I’ve said in the past that I’m not a fan of frameworks. That’s not strictly true. Anything that helps a programmer work more efficiently is great. What I object to are frameworks that force developers to adopt a single programming paradigm or design pattern to the exclusion of all others, especially when that paradigm is badly designed or creates abitrary constraints on software design. When I start work on a programming task I think to myself, “What’s the best way of doing this?” What I should never think is, “What’s the best way of doing this within the constraints of framework X?” As soon as you ask that question you should throw the framework straight in the bin unless there’s a damned good reason for jumping through its hoops.
Anyway, a while ago I found myself developing in C#.NET without a decent ORM or any other kind of framework. For various reasons I wasn’t able to use any 3rd-party code, so I ended up writing my own miniature framework. ALite (“Ant’s Lightweight Framework”) is the result.

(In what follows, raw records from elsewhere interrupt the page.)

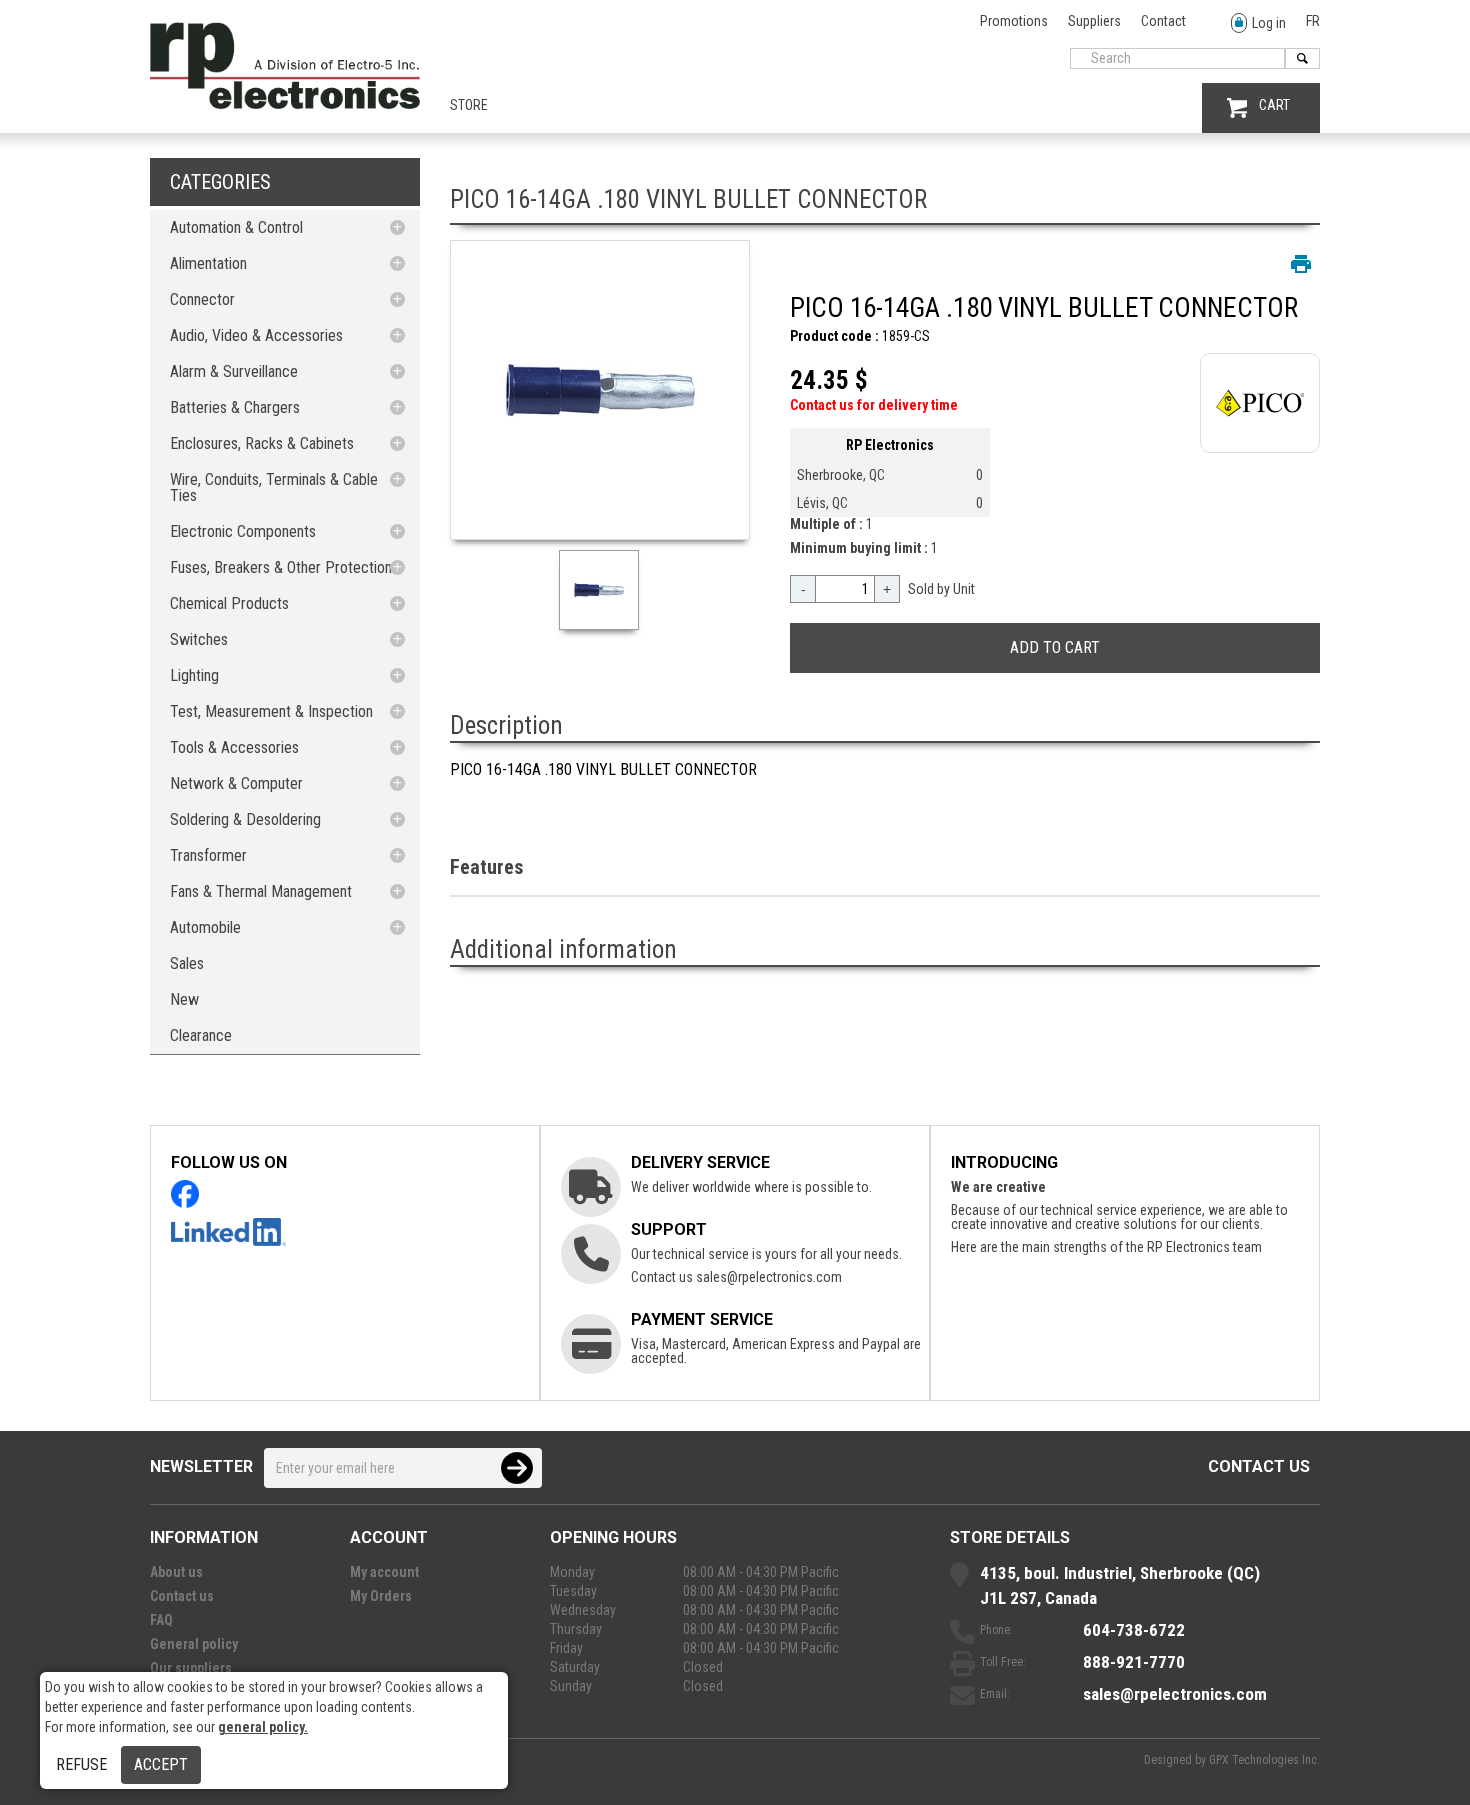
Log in (1269, 23)
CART (1274, 105)
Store (469, 105)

ALite uncomfortably straddles the data access and class library layers of an application. It provides an abstracted data access class designed to remove the pain of ADO.NET and a couple of base classes for creating data-aware objects and generic collections. It features simplistic undo and rule-based data validation functions, along side object status tracking and a simple approach to interacting with a database. It doesn’t do an awful lot, but if you find yourself writing database-driven .NET code from scratch and don’t want to be forced to use Design Pattern of the Month, it might just come in useful.
The zip file includes some very basic documentation. I don’t imagine that anyone else but me will ever use this, so I’m not inclined to spend any time improving the docs, but if there’s any interest I might make it into a SourceForge project and write some decent hypertext documentation. The zip file also includes a pre-built DLL and the BSD-licenced C# code (.NET2).